Small businesses wait for DOD dollars
GAO finds that late payments are more the rule than the exception
- By Matthew Weigelt
- Jul 17, 2006
Small businesses received a record-breaking $79.6 billion in federal prime contracts in fiscal 2005, $10 billion more than the year before, former Small Business Administration Administrator Hector Barreto said in a June 21 announcement.
“This is excellent news for small businesses doing business with the federal government,” he said.
The small-business contracts represented 25.4 percent of federal prime contracting dollars in fiscal 2005, surpassing the overall government statutory goal of 23 percent for the third consecutive year, SBA said.
However, according to a new Government Accountability Office report, the Defense Department pays small-business contractors later on average than it pays all other contractors. Business industry experts say the delays in payment cause cash flow problems and purchasing headaches for small companies.
According to GAO statistics, DOD is late in paying small-business invoices 14.5 percent of the time, more often than all other types of invoices from nine DOD payment centers.
GAO attributed the delays to DOD’s reliance on paper payment documents. The department, however, has invested in a Web-based tool known as Wide Area Work Flow (WAWF). GAO recommended that DOD expand its use.
DOD has decreased the numbers of invoice errors and minimized delays in paying invoices when it uses WAWF. But not all DOD agencies have adopted the program. In seeking an answer to the late payments, DOD officials told GAO that the department’s cash management practices and its general priorities favor paying larger vendors first.
GAO interviewed 17 small-business owners who, according to DOD records, received multiple late payments in fiscal 2004. They said DOD’s late payments forced them to get lines of credit or to use their personal finances to pay for day-to-day operations. “In three cases, contractors told us that their cash flow problems became so significant that they were concerned about their ability to continue in operation,” the GAO report states.
Some small-business owners reported that their credit lines cost them 2 percent to 4 percent more than the interest rate DOD uses to calculate late-payment penalties, further penalizing them.
Borrowing money is expensive, said Karen Kerrigan, president and chief executive officer of the Small Business and Entrepreneurship Council, an industry group based in Washington, D.C. Wrestling with cash flow problems can impair a company’s profitability and eventually crush its competitive edge, she said.
“Worrying about late payments and putting more company resources and time into payments collections detract from other critical business operations,” she added.
Kerrigan cited one council member who faced that problem and nearly went out of business because of it. The owner marshaled resources from business and political contacts to pressure DOD for a $300,000 payment that was six months late. DOD eventually paid the owner. “What a waste of time for this talented business owner,” Kerrigan added.

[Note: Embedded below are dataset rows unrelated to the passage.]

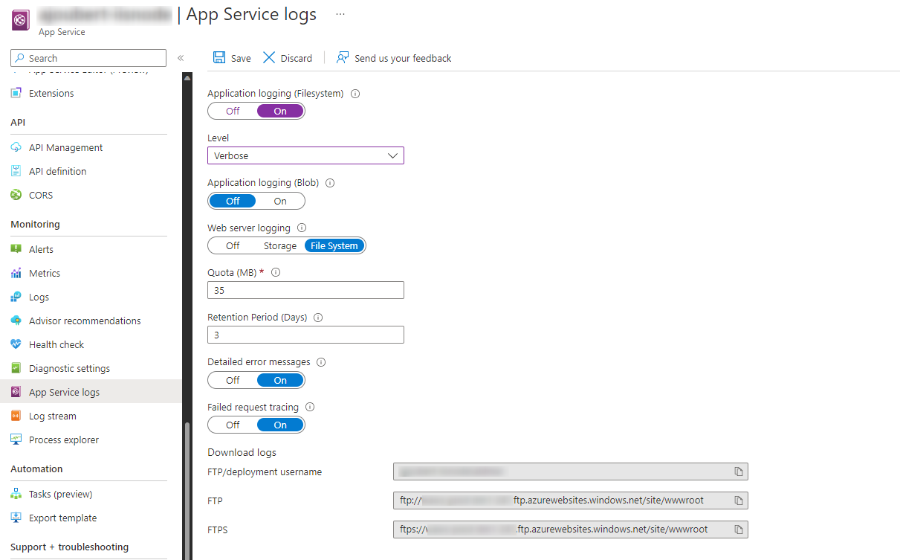The height and width of the screenshot is (560, 900).
Task: Click the Save button
Action: click(231, 57)
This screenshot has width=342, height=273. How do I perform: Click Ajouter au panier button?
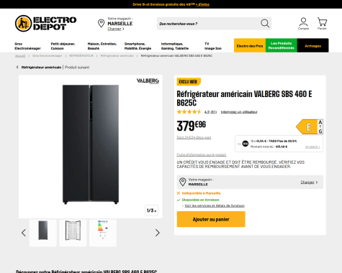coord(211,219)
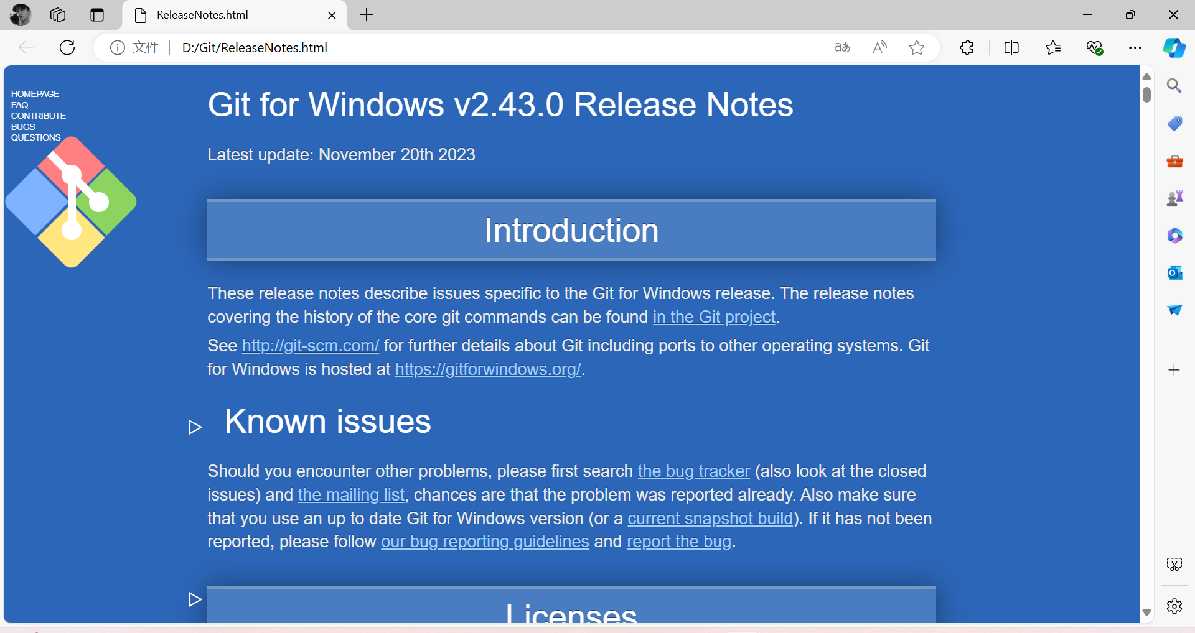Open the Translate page icon
The height and width of the screenshot is (633, 1195).
(x=842, y=48)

Rob Pence, president of Lakota Technical Solutions, said DOD pays his systems and computer engineering firm late on at least one invoice for every contract. DOD’s paper-based system is prone to errors and requires a business’ employees to follow the paperwork through the process. As a small-business owner, Pence doesn’t have the staff to do that. The paper-based system hurts businesses such as Lakota.

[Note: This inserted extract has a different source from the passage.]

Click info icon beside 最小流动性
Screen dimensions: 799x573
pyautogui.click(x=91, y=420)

“It’s a cash flow issue,” Pence said. The company has to keep enough cash on hand to make purchases, and when DOD’s payments are late, business suffers. Lakota, based in Laurel, Md., supports the military’s battlefield information systems.
Kerrigan said Congress has been lax in its oversight. “Sometimes, sunlight is the best antiseptic, although exposure often does not lead to long-term changes,” she said.
Congress has urged DOD to speed payments to small businesses and expand its use of WAWF. The fiscal 2004 National Defense Authorization Act, for example, requires GAO to report on the timeliness of payments to small businesses, and the Prompt Payment Act, enacted in 1982, calls for paying interest on late payments. Agencies must pay 5.125 percent per year, according to the Treasury Department. But that percentage could change soon.
Small businesses often do not consider working with the government because of the payment patterns, Kerrigan said. “It’s like a death spiral for the business,” she added.
“If the small contractor is performing and delivering his or her goods and services on time, there is absolutely no reason why they should not be paid in a timely manner,” she said.